Seria um roubo, um assassinato? Não se sabe antes da hora. Parte dessa
ignorância é devida à falta de perfis dos personagens. Os meninos e meninas são
apresentados, um a um, sem crises existenciais, despidos de conflitos
domésticos, dissociados de problemas políticos, econômicos e sociais. Sabe-se
lá de onde vieram! Só uma coisa é certa, se considerarmos
seus tipos físicos: são de etnias diversas.
Após
uma série de explosões quase simultâneas, podemos compreender que toda aquela
movimentação, vista desde o inicio da sessão, deveu-se à necessidade operacional
e logística de distribuir as cargas explosivas nos diversos pontos previamente
escolhidos. Pronto! A meninada mostra competência, independentemente do juízo
de valor que o espectador possa vir a fazer. Eu cá tenho a minha impressão. Eles
conseguiram. E daí? Daí que eu não acho difícil fazer o que fizeram. Será que
fariam bem algo contrário?
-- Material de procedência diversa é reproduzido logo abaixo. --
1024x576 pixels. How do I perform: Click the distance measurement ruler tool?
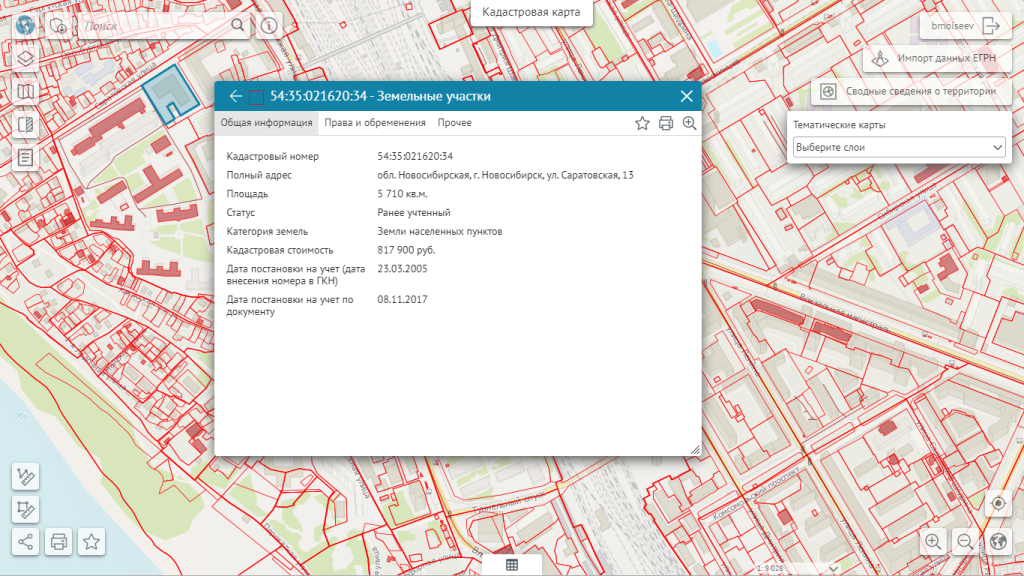click(x=25, y=476)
Eles pertencem ao grupo de pessoas que vive nesse
nosso mundo para destruir o que faz, com dedicação e sacrifício, o outro
grupo: os construtores.
Depois
da ação perpetrada pode-se cogitar o grau de organização, planejamento e
treinamento que devem ter tido. Além disso, podemos conjeturar que alguns deles,
ou todos, devam pertencer a algum grupo terrorista empenhado em levar a
destruição à Europa. E o espectador pode fazer mil suposições antes do final do
filme, porque não fica claro o objetivo maior da ação nem a subordinação dos
jovens a qualquer dessas organizações criminosas conhecidas, haja vista que não
há a tradicional reivindicação de autoria. Não se percebe nem a típica relação
hierárquica, com um chefe ou mentor facilmente identificável.
Uma
grande loja é o local de reunião após a ação. À noite, fora do expediente e de
portas fechadas, os seis rapazes e duas moças, agora terroristas, insinuam
fazer uma avaliação. O espectador pode ter a impressão de que cada um deles
reage e espera resultados e consequências distintas. As perguntas ficam no ar. O
que há de comum é o medo de terem deixado alguma pista, consequência de alguma
falha, que os leve à prisão ou ao desfecho lógico desse mundo de ações
violentas, comum neste tipo de filme: a morte.